Based on my involvement with a number of ESOP boards and my own experience as CEO and chairman of the board of OwnersEdge, a Wisconsin-based ESOP holding company with five affiliates, I’ve noticed an opportunity for more strategic board leadership. Specifically, many ESOPs lack a strategic chair who diligently guides the board and executives to focus on long-term growth and expansion. A strategic board chair can turn the knowledge, expertise, and skills of a talented board into a competitive advantage that benefits the ESOP for years to come.
There are a few different board “iterations” I’ve noticed over the years, and I identify them as either playing defense or offense. Those boards that are playing defense are focused on risk mitigation and survival management—the basic elements of keeping the company operating and functional. Those boards that are playing offense are looking to catapult the ESOP ahead of the competition and enhance shareholder value.
A “Hierarchy of Leadership” pyramid, which an OwnersEdge board member and I recently developed, helps explain how many ESOP boards currently function and how they can ladder up.
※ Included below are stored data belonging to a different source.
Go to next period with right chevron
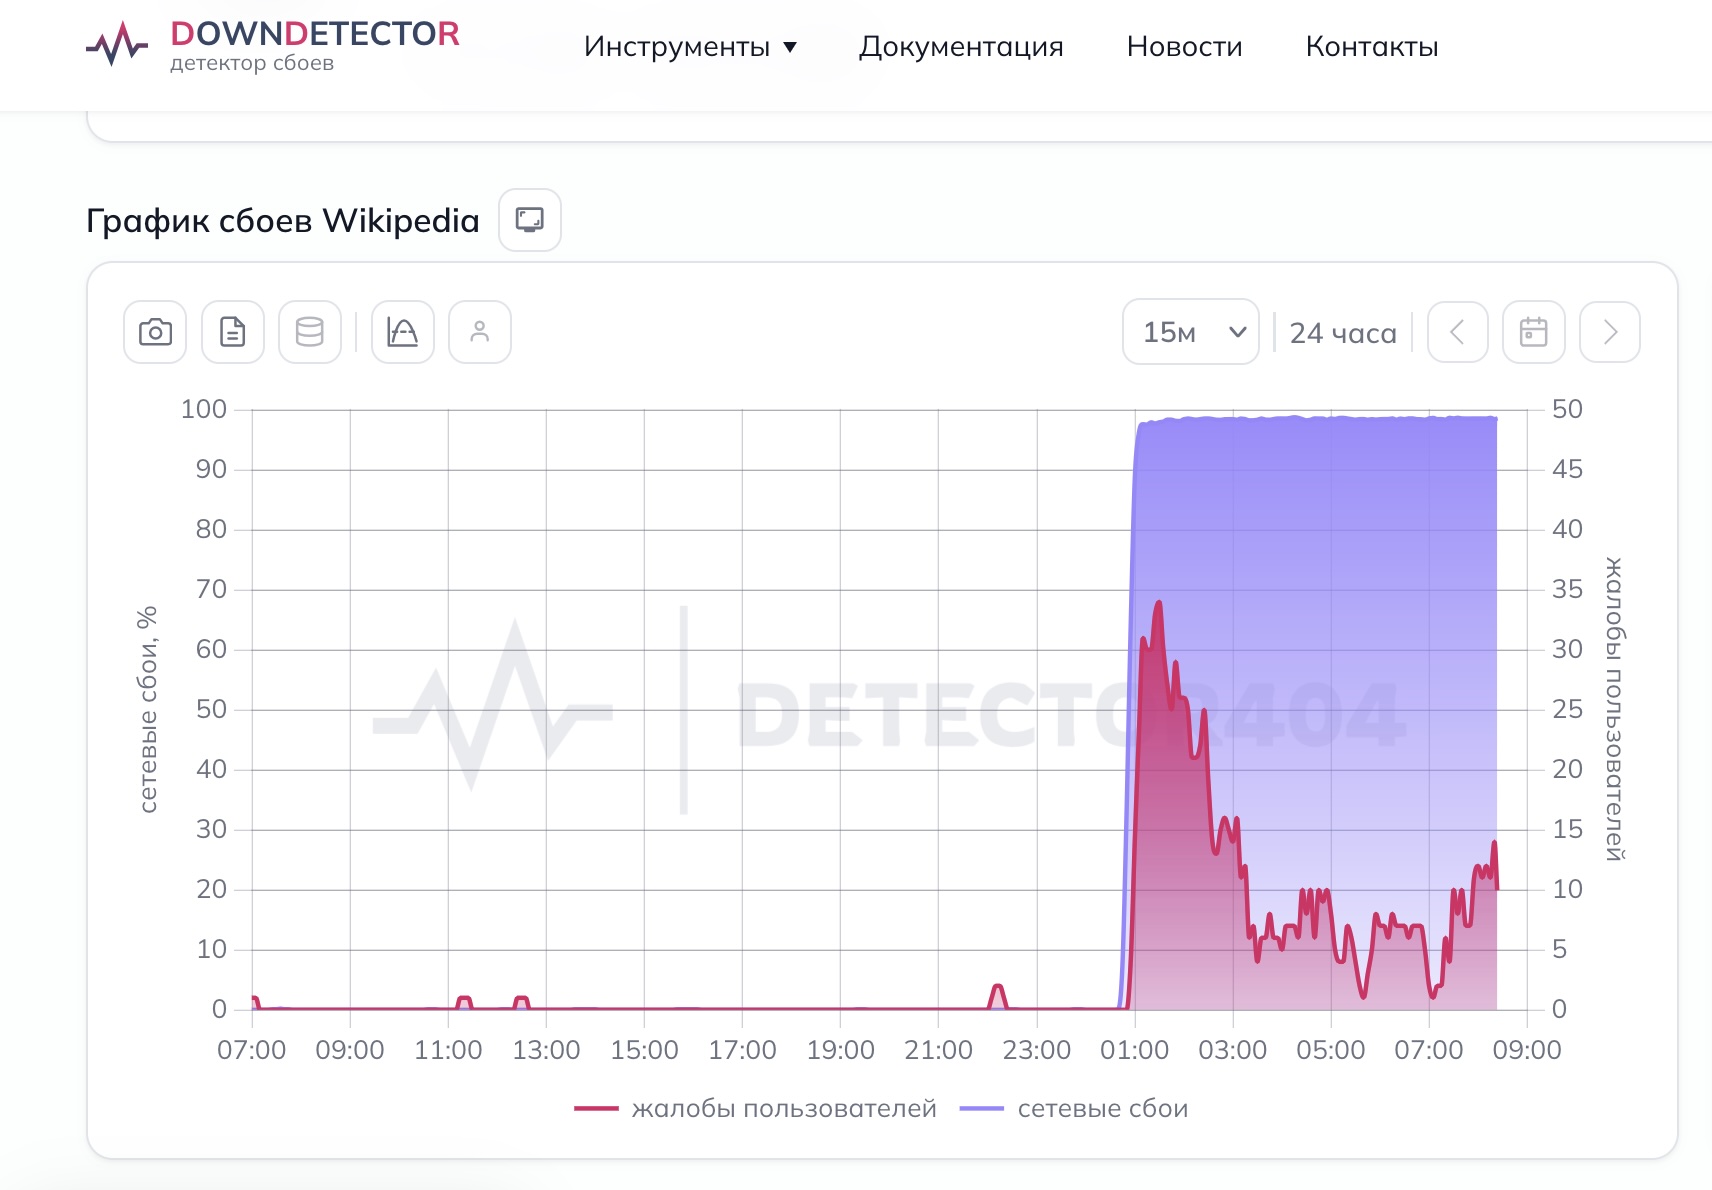The image size is (1712, 1190). point(1610,332)
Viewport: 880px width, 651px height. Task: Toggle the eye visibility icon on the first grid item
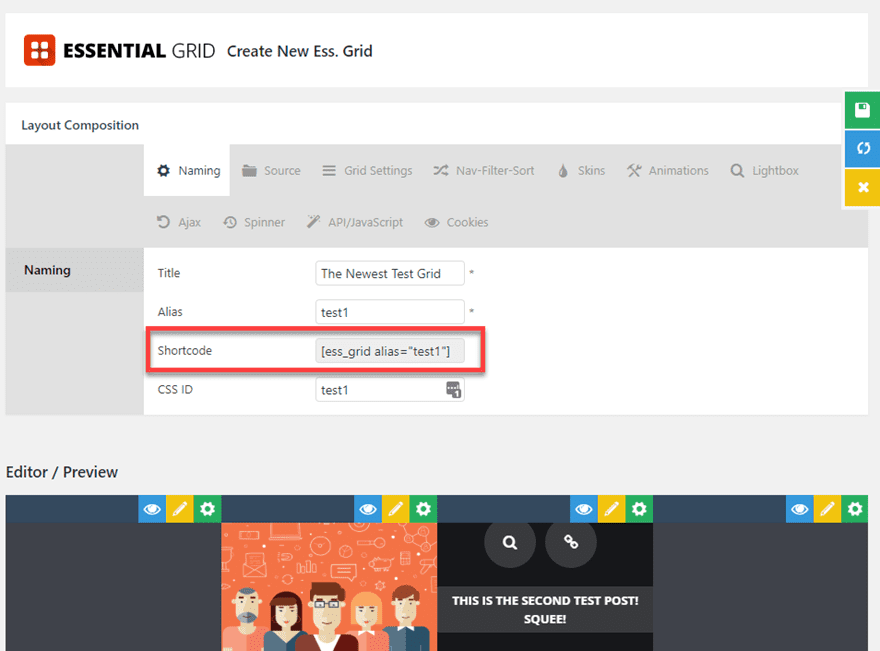152,509
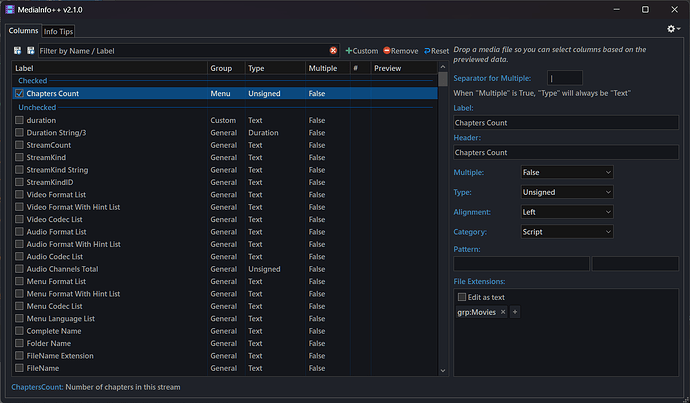This screenshot has height=403, width=690.
Task: Click the second save icon beside filter
Action: click(x=30, y=50)
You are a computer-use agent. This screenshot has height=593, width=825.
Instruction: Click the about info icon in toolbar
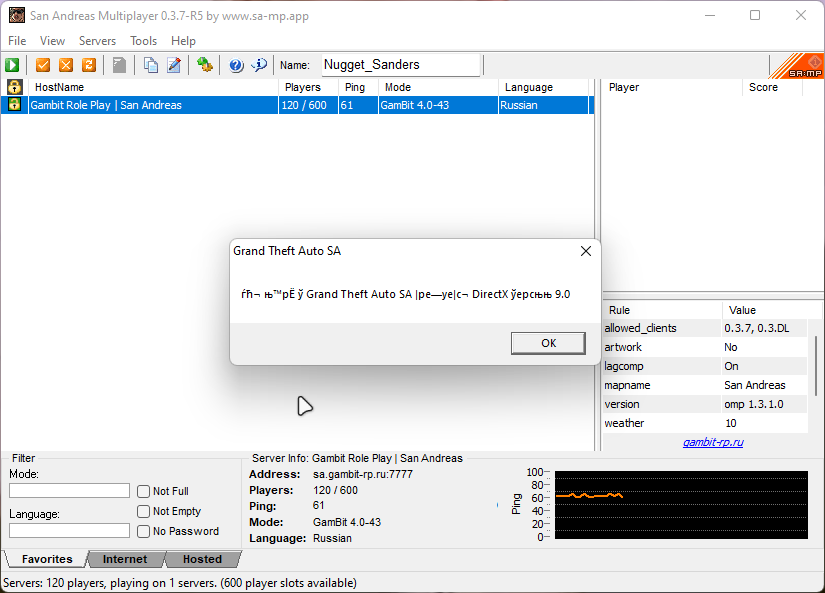point(259,65)
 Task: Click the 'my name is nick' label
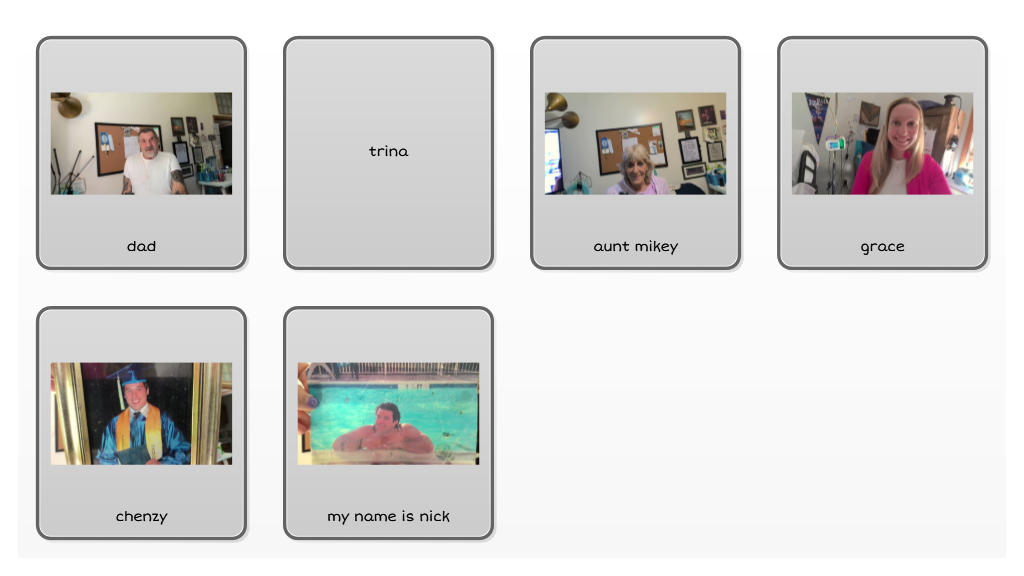click(x=388, y=517)
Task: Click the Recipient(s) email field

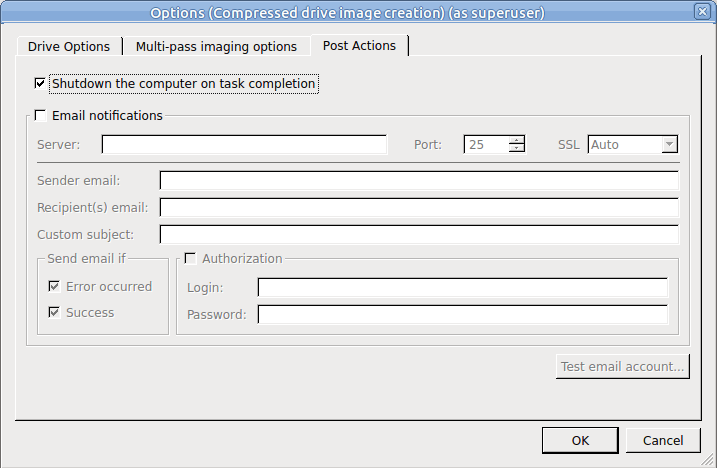Action: click(419, 207)
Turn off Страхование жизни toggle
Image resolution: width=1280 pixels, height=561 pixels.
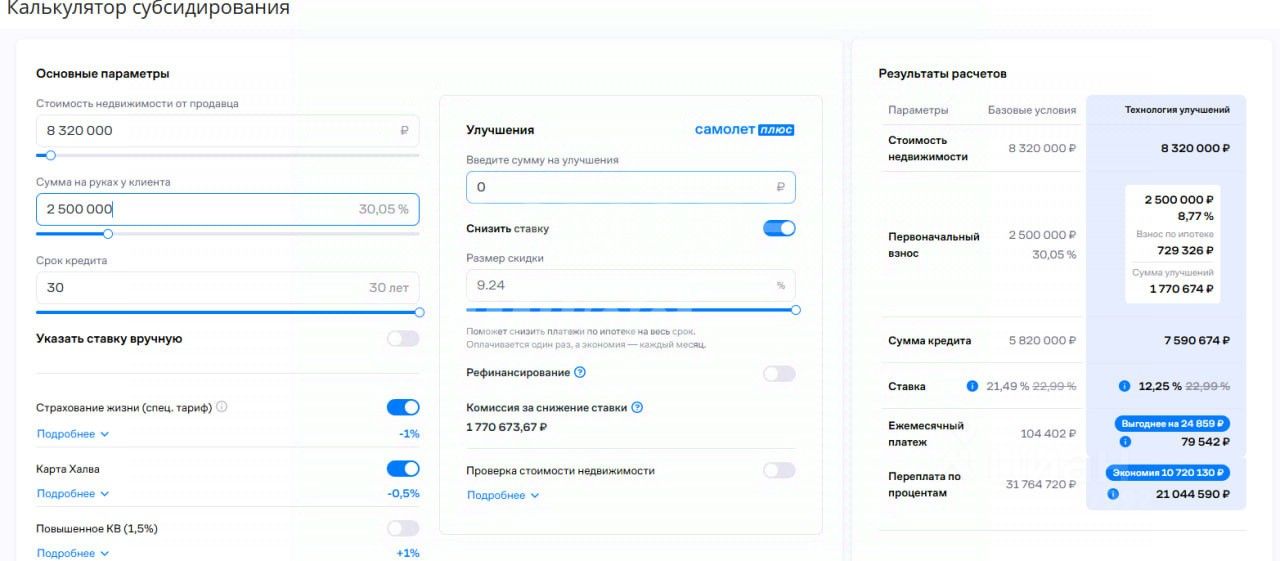[403, 407]
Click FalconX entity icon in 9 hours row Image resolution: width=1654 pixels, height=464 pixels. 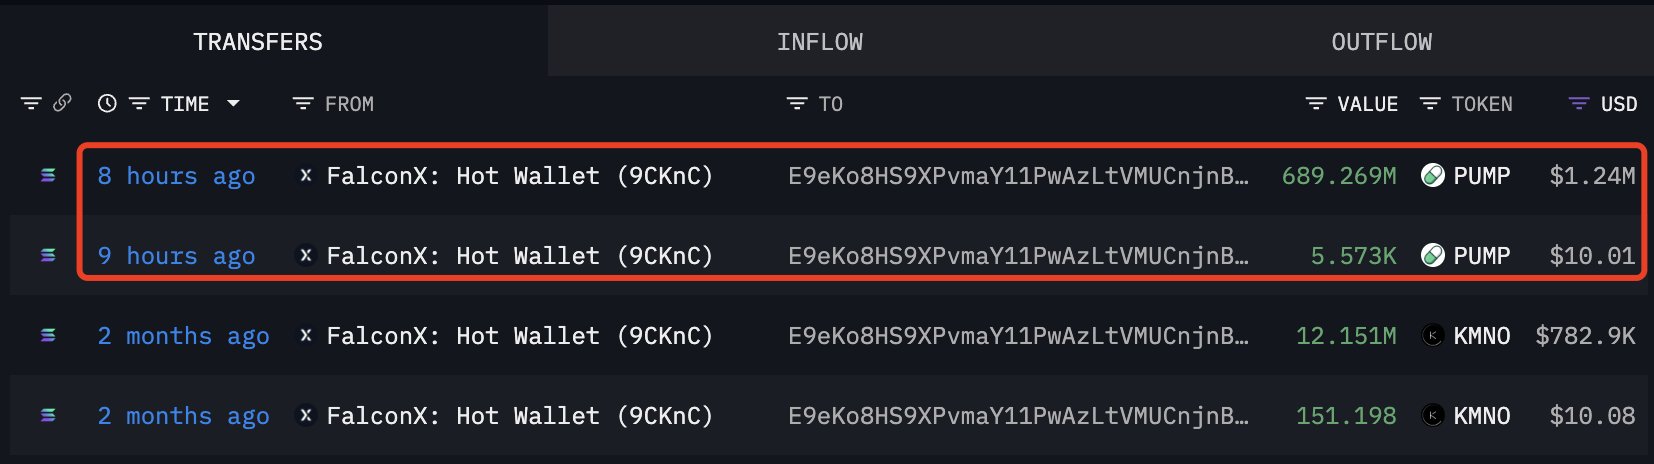click(x=306, y=256)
Found“er”ation — This term applies to those boards that are led by the company founder. At some point in the company’s evolution, the founder assembles a board of trusted individuals who are typically part of his or her inner circle, be they close business associates or family members. Often these board members are like-minded individuals and, guided by the founder/chair, they act as a sounding board for the founder on a variety of day-to-day elements of the company. This group is focused on providing “daily” assistance to the founder and, in my categorization, is playing limited defense.
Operational Leadership — The next evolutionary step is toward operational leadership. At this stage, the founder begins to tap outside talent—individuals who bring a fresh perspective to the board. The board is now a mix of inside and outside members but remains chaired by the founder. With a more diverse group, this board may start to look a bit further down the road but still retains its focus on operational elements.
Tactical — This group is composed primarily of external board members and can be highly efficient and skilled. The board includes experienced individuals who focus on the tactical fiduciary responsibilities of board work. It’s a board that is filled with horsepower and focused on checking the financial and risk management boxes. Board members convene regularly and go through a series of checks and balances to ensure the company is healthy, sound, and in ESOP compliance. While the board is still in a defensive mode, it is beginning to evolve.
Building Capacity — This is the stage where a board turns from playing defense to taking an offensive position. It is at this level where the board chair and the entire board can become a competitive advantage, encouraging the company to look forward one to three years and focus on growth and expansion. The board continues to maintain its fiduciary responsibilities, but those do not dominate the agenda. Instead, the board looks to harness the talent it has assembled to strategically guide the company with its long-term thinking.
Long Term — These boards are defined and energized by chairs who has been selected for their experience that allows them to effectively lead a diverse group, leverage the skills and competencies of board members, and facilitate annual long-term board planning. To find this type of board chair, there must be compensation, a detailed qualifications criteria, and a written job description. The search committee should source a chair who is highly engaged, productive, ESOP-networked, and committed to being active outside regular board meetings. That activity may be weekly or monthly check-ins with the company president and CEO, coaching and mentoring of the president and CEO, and annual president and CEO performance reviews. Within the board, the chair should develop an authority matrix for board decision making, including acquisition strategy.
To reach this pinnacle where the board becomes a deep resource and competitive advantage, the board must have a five- to ten-year vision, while the CEO and executive group pursue a one- to three-year future that aligns with the board’s longer-term vision.
While identifying, recruiting, and compensating a strategic board chair requires significant time and effort, it is an investment that ensures the continued growth, success, and longevity of the company and returns value to its shareholders.